Estimating trail bridge impacts on rural populations with Python
11-05, 14:00–14:30 (America/New_York), Lake Fairfax

Rural infrastructure access impacts 80% of people in extreme poverty. Bridges to Prosperity addresses transport barriers by developing an open geospatial methodology that combines field assessments with multiple population datasets to accurately estimate infrastructure impact and prioritize evidence-based investments.


Eighty percent of people coping with extreme poverty reside in rural areas, where basic transportation access is often lacking. This limits their ability to reach critical destinations such as hospitals, schools, and markets. Although governments and the development sector recognize the importance of rural infrastructure, data inequity remains a critical barrier, with even the most fundamental data needed to identify and address transport barriers frequently unavailable. This lack of data presents a major roadblock to scaled planning and investment.

Bridges to Prosperity (B2P) is a nonprofit organization that partners with governments and remote communities to create access to essential health care, education, and economic opportunities by facilitating the construction of trail bridges and other rural transportation infrastructure. A key aspect of understanding the impact of this work is accurately estimating the number of people affected by new infrastructure. These estimates drive investment in the rural access sector and inform stakeholders where infrastructure is needed. However, B2P faces challenges in quantifying impacted populations due to the rural, data-scarce environments it works in and the lack of fixed catchment areas for trail bridges. B2P’s ongoing efforts to measure impacted populations include developing a randomized control trial (RCT), conducting pre-construction needs assessments in nearby villages, extracting estimates from the WorldPop gridded population dataset, and placing cameras to capture volume and direction of traffic across bridges.

This presentation introduces B2P’s open geospatial programming methodology for estimating population impact at scale. Using open-source Python GIS packages such as GeoPandas and Rasterio and piloting GeoJupyter in JupyterLab, B2P compared its community-level needs assessment data with the 2022 Rwandan Census and global gridded population datasets, including WorldPop, GPW, GRUMP, LandScan, and GHS-POP. These comparisons have enabled B2P to confidently generate population estimates based on catchment areas defined in collaboration with the RCT research team.
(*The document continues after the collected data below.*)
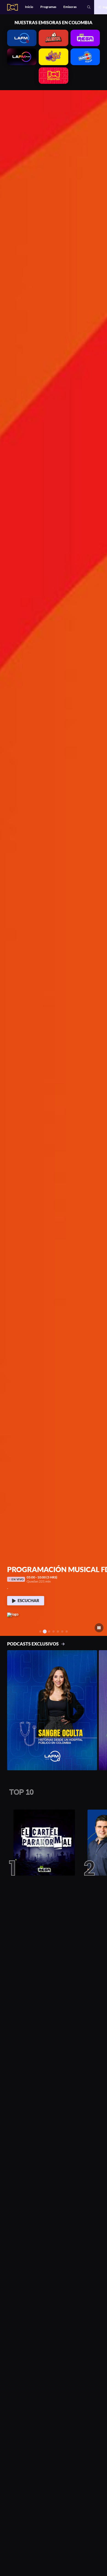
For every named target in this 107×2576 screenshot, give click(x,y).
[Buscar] (89, 7)
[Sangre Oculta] (52, 1710)
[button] (6, 863)
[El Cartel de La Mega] (42, 1843)
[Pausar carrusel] (99, 1627)
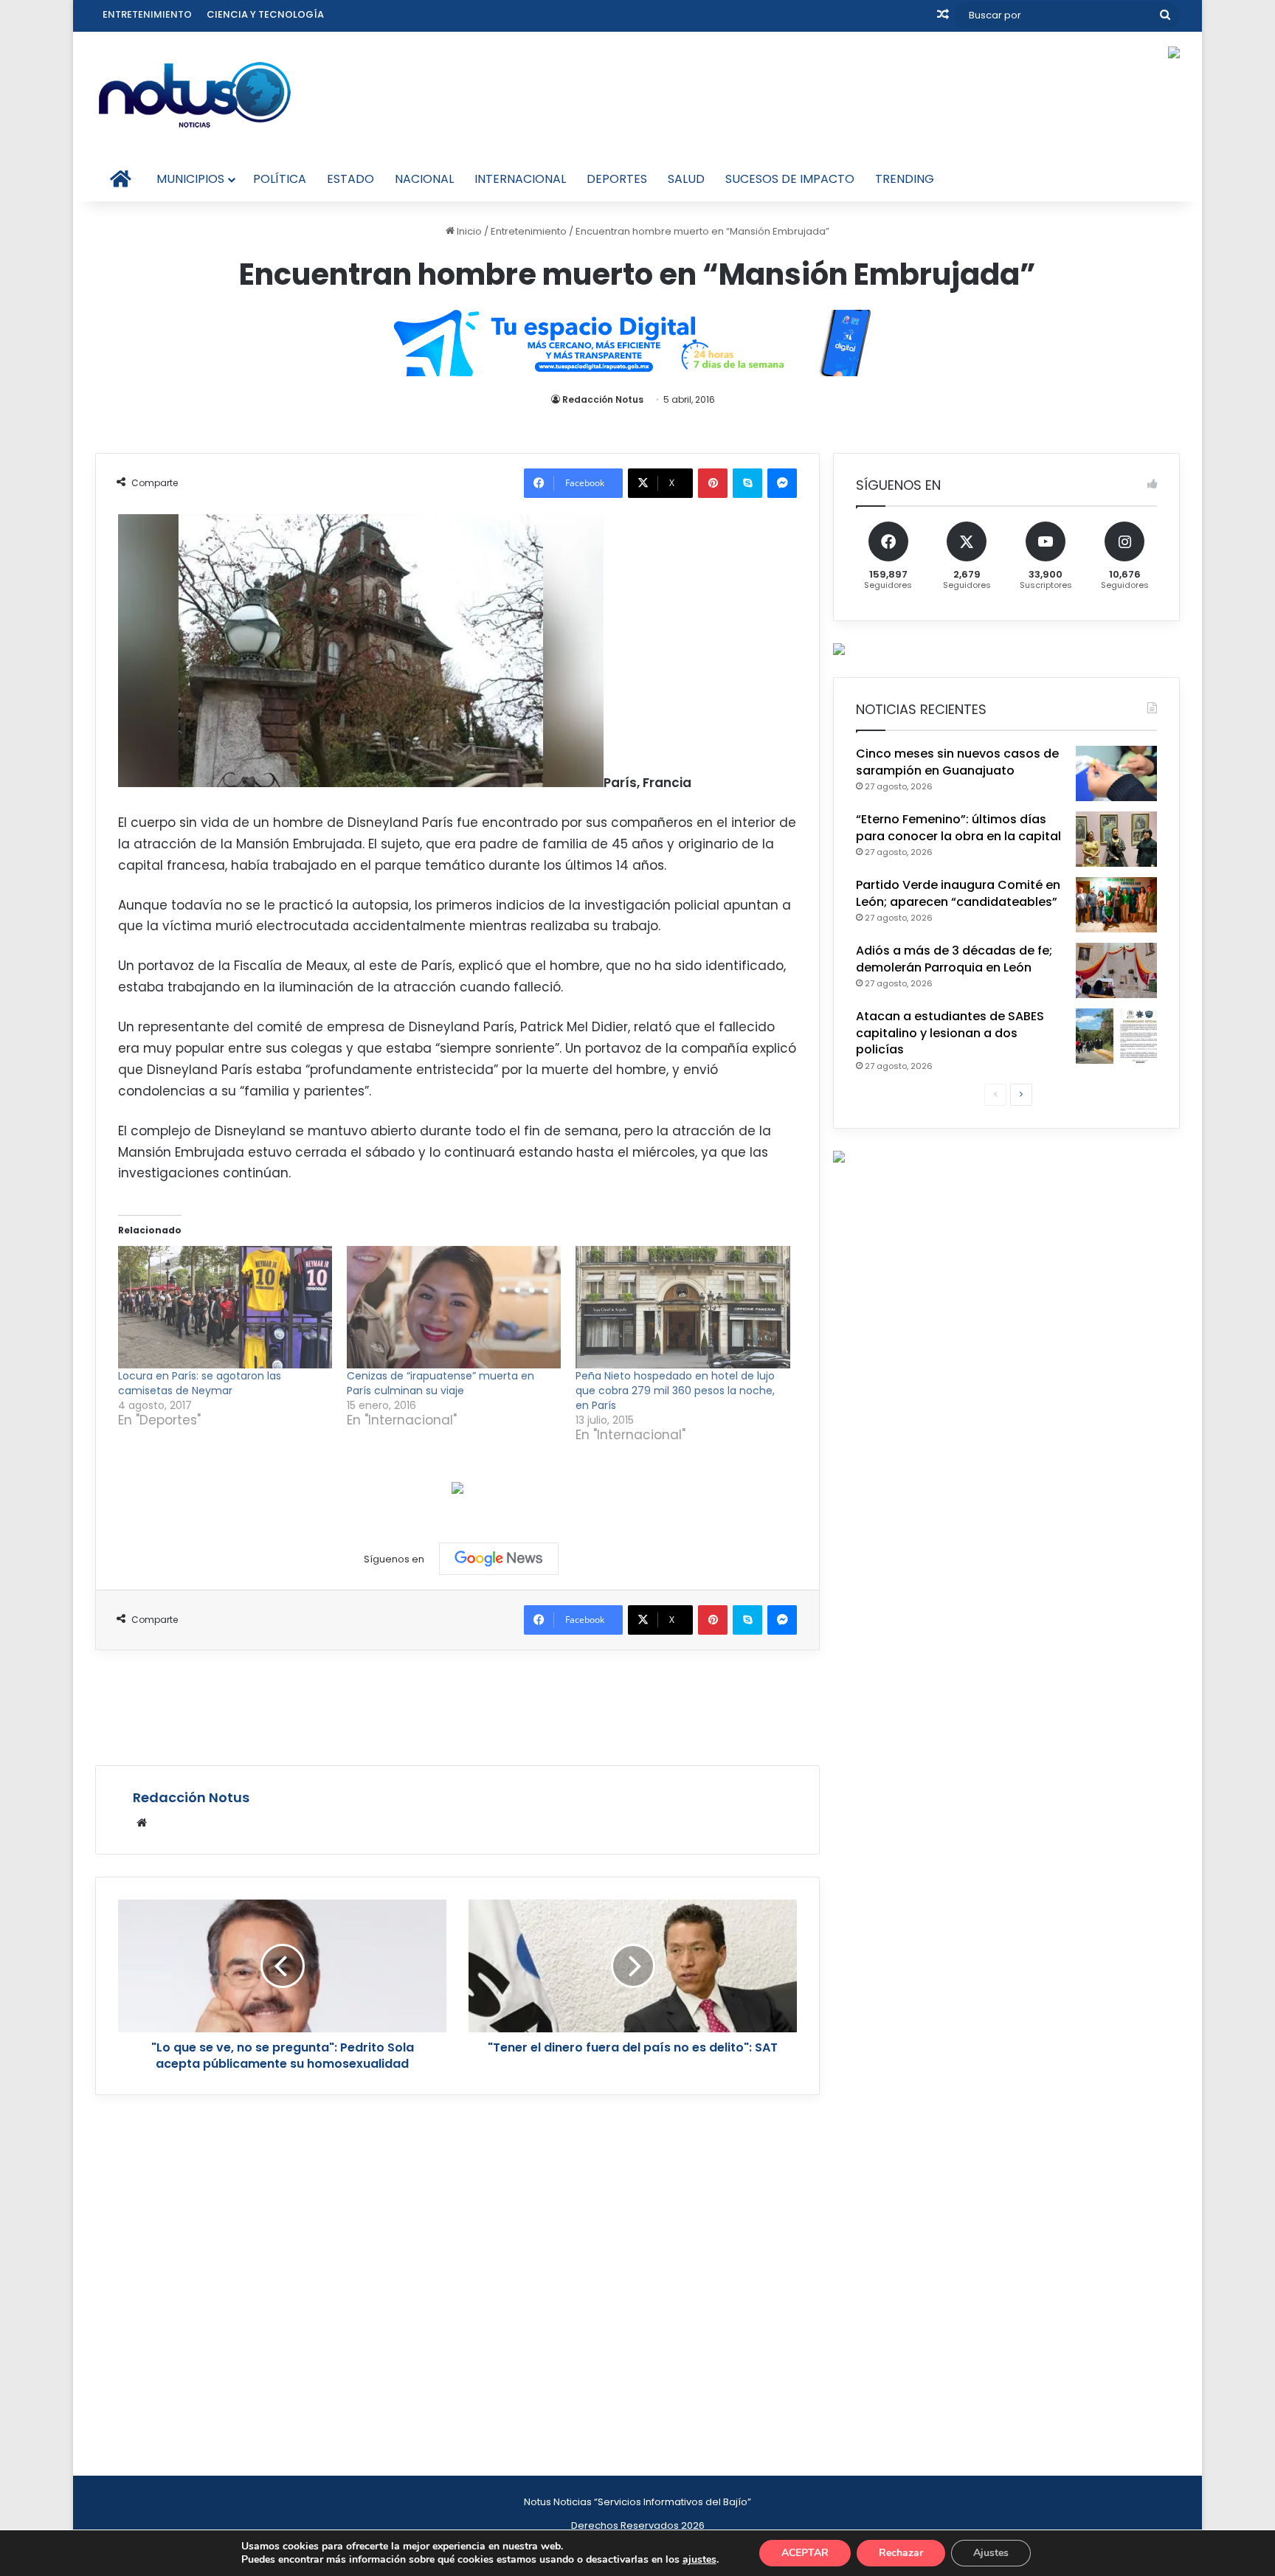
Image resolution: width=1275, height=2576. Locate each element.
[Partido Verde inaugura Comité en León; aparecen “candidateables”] (1116, 904)
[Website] (142, 1823)
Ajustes (991, 2553)
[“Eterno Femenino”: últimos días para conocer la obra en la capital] (1116, 839)
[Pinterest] (713, 483)
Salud (686, 178)
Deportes (617, 178)
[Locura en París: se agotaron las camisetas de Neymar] (225, 1307)
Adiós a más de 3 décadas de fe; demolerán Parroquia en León (954, 958)
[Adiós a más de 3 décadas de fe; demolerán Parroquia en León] (1116, 970)
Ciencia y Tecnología (265, 14)
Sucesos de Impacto (789, 178)
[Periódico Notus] (194, 94)
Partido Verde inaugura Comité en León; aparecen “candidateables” (958, 893)
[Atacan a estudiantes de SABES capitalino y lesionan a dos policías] (1116, 1036)
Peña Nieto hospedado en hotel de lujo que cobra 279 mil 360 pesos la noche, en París (675, 1390)
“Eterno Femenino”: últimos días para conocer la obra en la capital (958, 827)
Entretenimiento (147, 14)
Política (279, 178)
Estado (350, 178)
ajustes (699, 2559)
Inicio (468, 231)
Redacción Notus (602, 399)
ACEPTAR (805, 2553)
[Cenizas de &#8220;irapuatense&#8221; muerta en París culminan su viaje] (454, 1307)
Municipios (190, 178)
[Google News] (499, 1559)
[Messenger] (782, 483)
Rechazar (901, 2553)
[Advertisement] (457, 1705)
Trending (904, 178)
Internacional (520, 178)
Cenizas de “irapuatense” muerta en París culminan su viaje (440, 1383)
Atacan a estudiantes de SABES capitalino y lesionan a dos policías (950, 1033)
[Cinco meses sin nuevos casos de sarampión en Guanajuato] (1116, 773)
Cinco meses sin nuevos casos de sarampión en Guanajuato (957, 761)
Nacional (424, 178)
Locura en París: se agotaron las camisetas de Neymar (199, 1383)
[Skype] (747, 483)
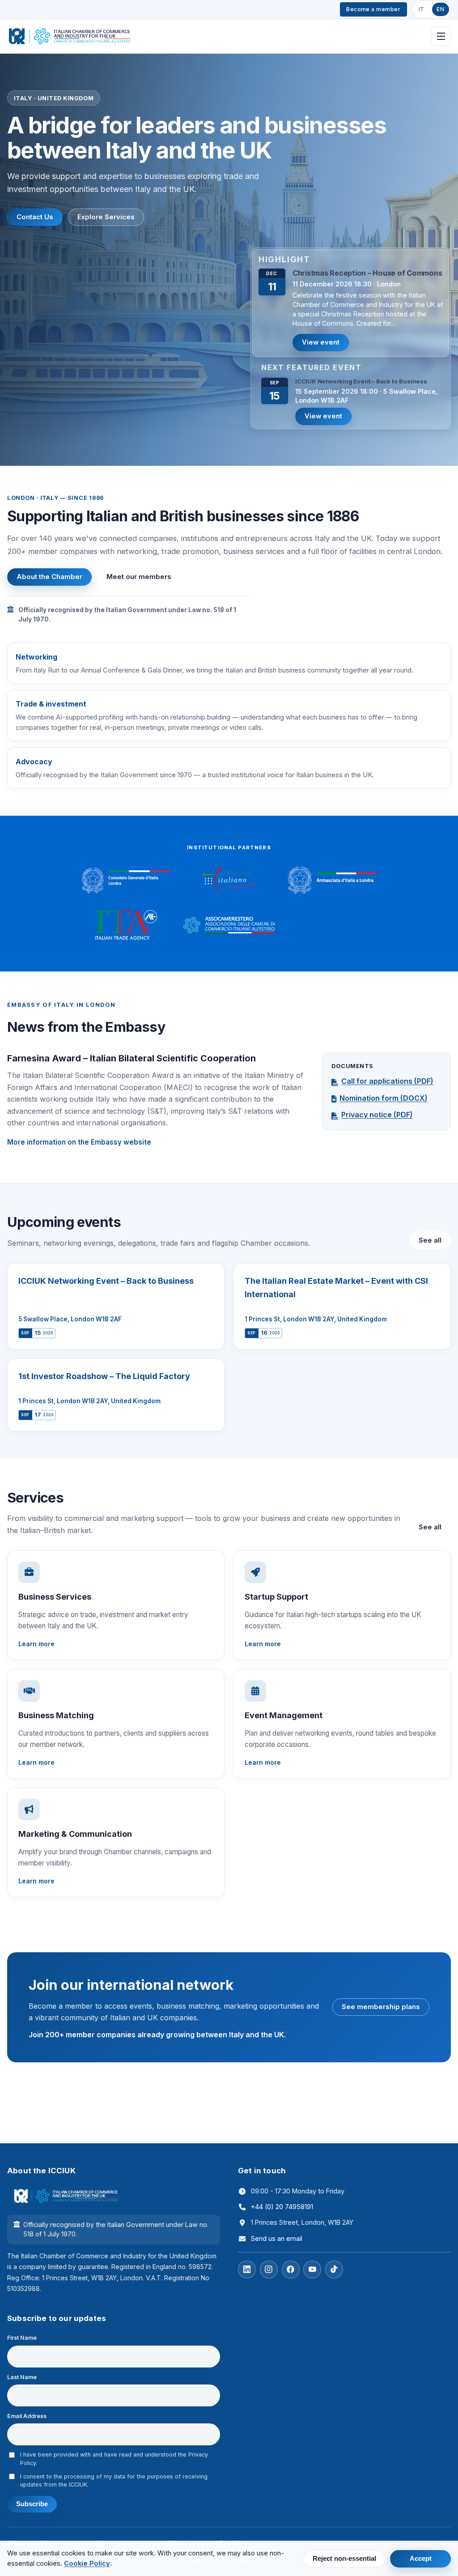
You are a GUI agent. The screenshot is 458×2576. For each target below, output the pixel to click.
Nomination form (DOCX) (383, 1098)
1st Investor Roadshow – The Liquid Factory (104, 1376)
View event (320, 342)
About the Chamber (49, 577)
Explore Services (106, 217)
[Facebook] (291, 2269)
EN (440, 9)
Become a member (373, 9)
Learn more (36, 1644)
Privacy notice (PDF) (377, 1114)
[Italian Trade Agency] (126, 925)
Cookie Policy (87, 2563)
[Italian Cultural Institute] (229, 880)
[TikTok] (334, 2269)
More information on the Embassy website (79, 1142)
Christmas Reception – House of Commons (367, 272)
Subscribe (32, 2504)
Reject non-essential (344, 2558)
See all (430, 1240)
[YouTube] (312, 2269)
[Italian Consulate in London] (126, 880)
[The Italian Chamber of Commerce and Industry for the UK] (69, 36)
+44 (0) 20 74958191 (282, 2206)
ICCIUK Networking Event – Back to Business (361, 381)
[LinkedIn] (247, 2269)
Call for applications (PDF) (387, 1081)
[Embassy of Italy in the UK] (331, 880)
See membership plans (381, 2007)
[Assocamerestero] (229, 925)
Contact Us (35, 217)
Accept (421, 2558)
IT (421, 9)
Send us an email (276, 2238)
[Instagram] (269, 2269)
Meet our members (138, 577)
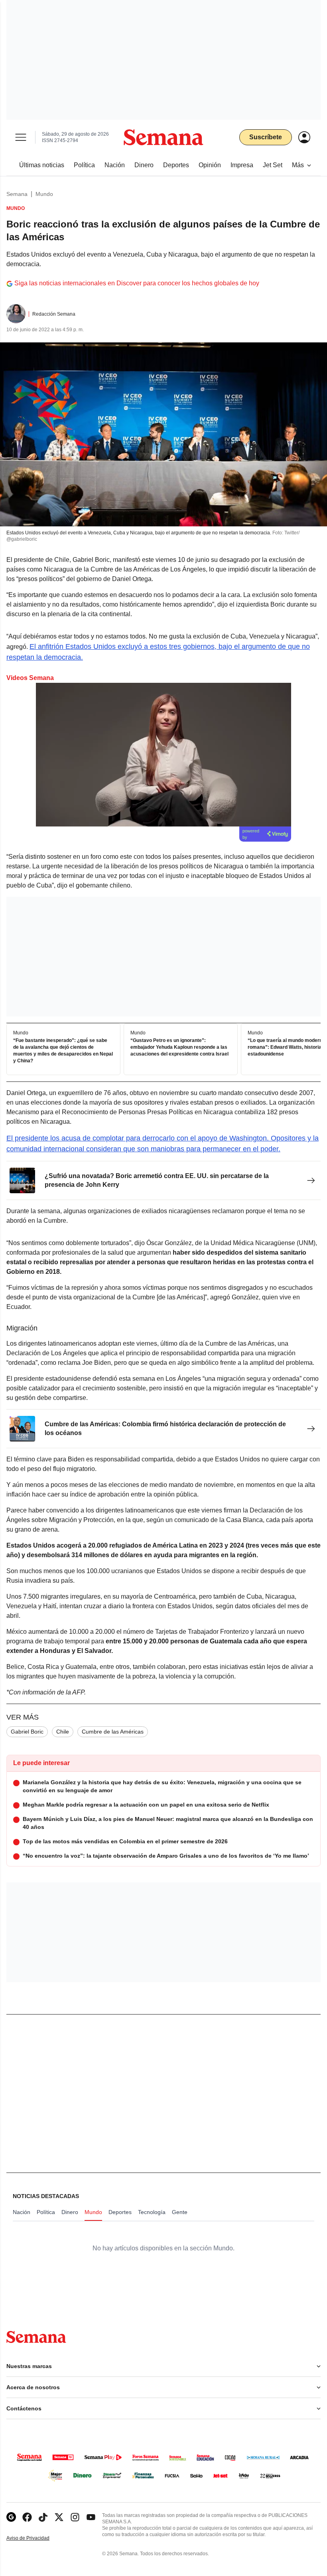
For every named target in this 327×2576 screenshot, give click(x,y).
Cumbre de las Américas (113, 1731)
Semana (17, 194)
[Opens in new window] (27, 2517)
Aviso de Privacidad (36, 2538)
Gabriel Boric (27, 1731)
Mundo (44, 194)
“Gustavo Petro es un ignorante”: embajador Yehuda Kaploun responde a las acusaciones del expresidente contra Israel (179, 1047)
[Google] (11, 2517)
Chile (62, 1731)
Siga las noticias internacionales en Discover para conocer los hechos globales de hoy (136, 283)
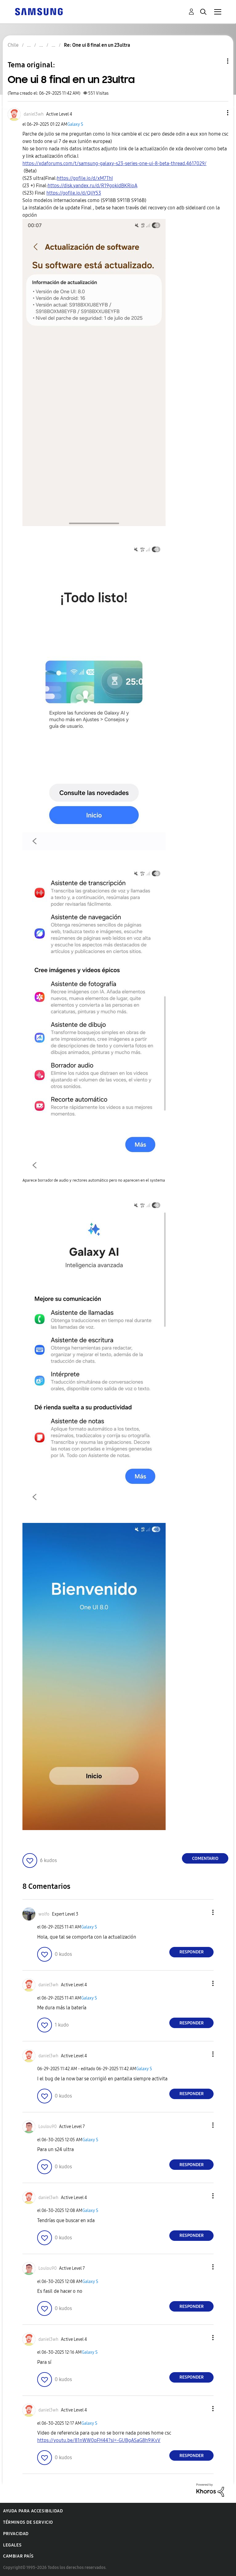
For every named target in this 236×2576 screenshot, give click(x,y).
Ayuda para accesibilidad (33, 2511)
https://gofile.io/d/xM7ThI (85, 178)
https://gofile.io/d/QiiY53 (73, 193)
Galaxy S (75, 124)
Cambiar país (18, 2556)
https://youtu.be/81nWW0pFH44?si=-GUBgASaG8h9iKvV (98, 2440)
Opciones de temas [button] (217, 61)
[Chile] (39, 11)
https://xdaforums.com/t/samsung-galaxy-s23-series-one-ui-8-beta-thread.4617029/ (114, 163)
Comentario (205, 1858)
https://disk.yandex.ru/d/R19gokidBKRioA (92, 185)
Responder (191, 1952)
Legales (12, 2545)
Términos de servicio (28, 2522)
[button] (217, 112)
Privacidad (16, 2533)
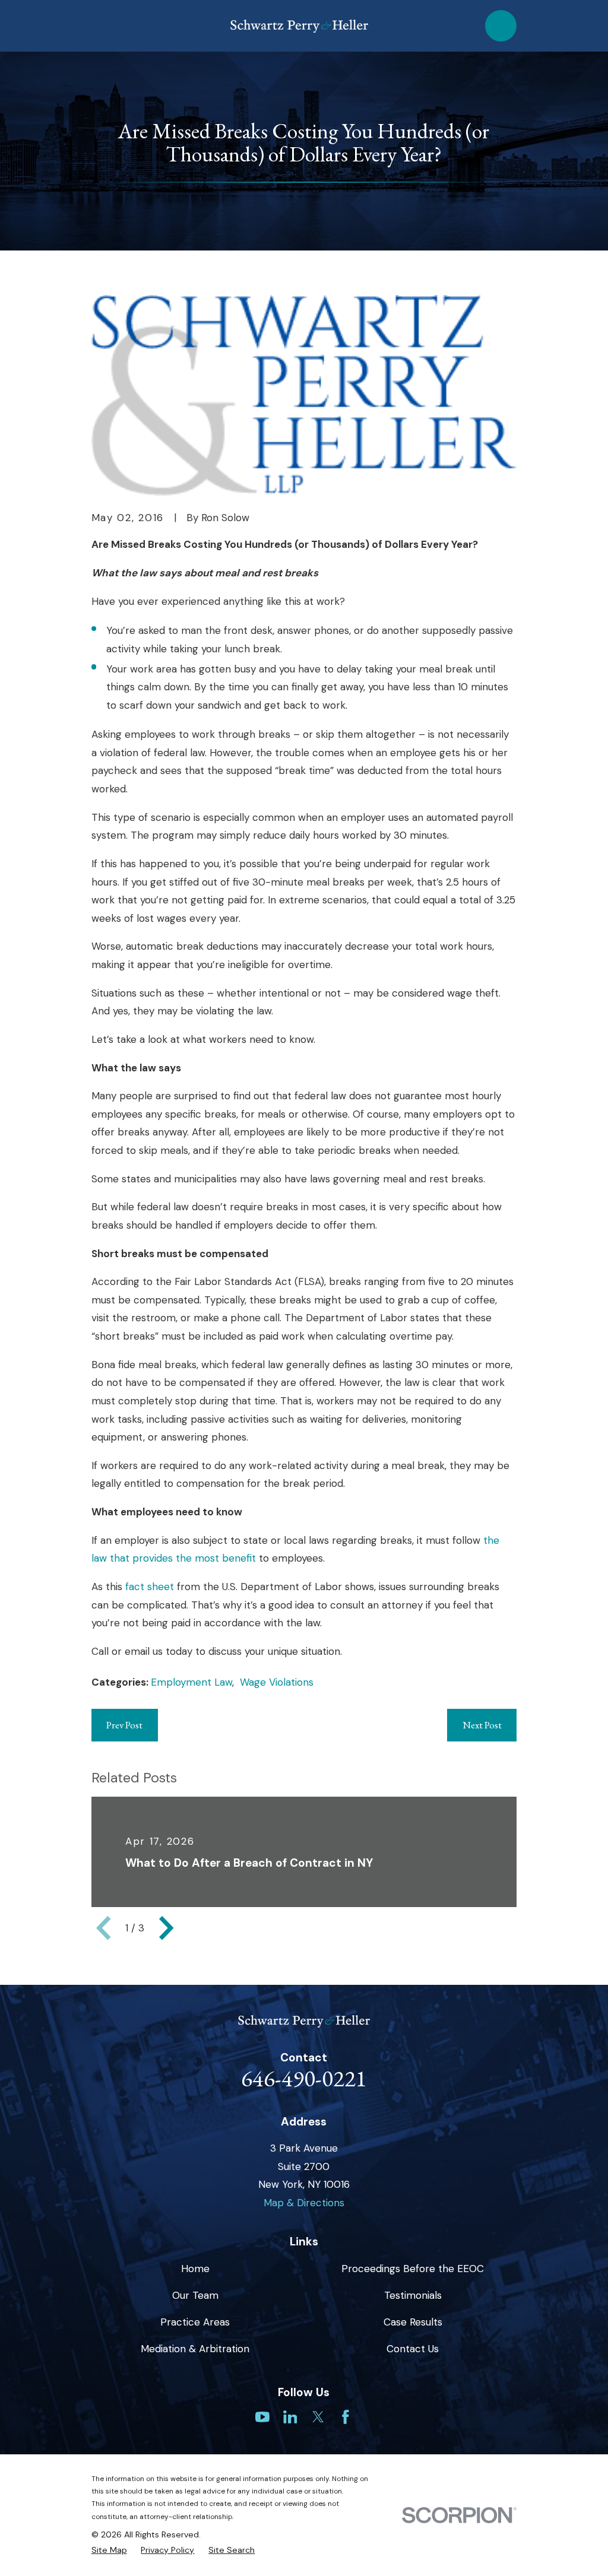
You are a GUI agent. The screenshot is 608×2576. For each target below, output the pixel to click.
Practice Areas (195, 2321)
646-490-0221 (304, 2078)
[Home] (299, 26)
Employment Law (191, 1682)
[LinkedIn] (290, 2417)
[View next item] (166, 1928)
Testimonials (413, 2295)
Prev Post (124, 1724)
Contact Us (413, 2348)
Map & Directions (304, 2202)
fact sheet (149, 1586)
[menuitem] (109, 2550)
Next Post (482, 1724)
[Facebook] (345, 2417)
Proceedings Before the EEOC (412, 2268)
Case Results (413, 2321)
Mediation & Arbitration (195, 2348)
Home (195, 2268)
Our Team (195, 2295)
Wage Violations (277, 1682)
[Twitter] (318, 2417)
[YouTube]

These estimates also feed into more complex impact models built from open data which paint a picture of where rural transportation solutions are most needed and how communities stand to benefit from trail bridges in the future.

Adele Birkenes is a Geospatial Data Science Consultant with Bridges to Prosperity. She received her Graduate Certificate in GIS from The George Washington University in May 2025 and will complete her MS in Geography & Environment in 2026. Adele previously worked as a Geospatial Analyst at the US Agency for International Development for over four years.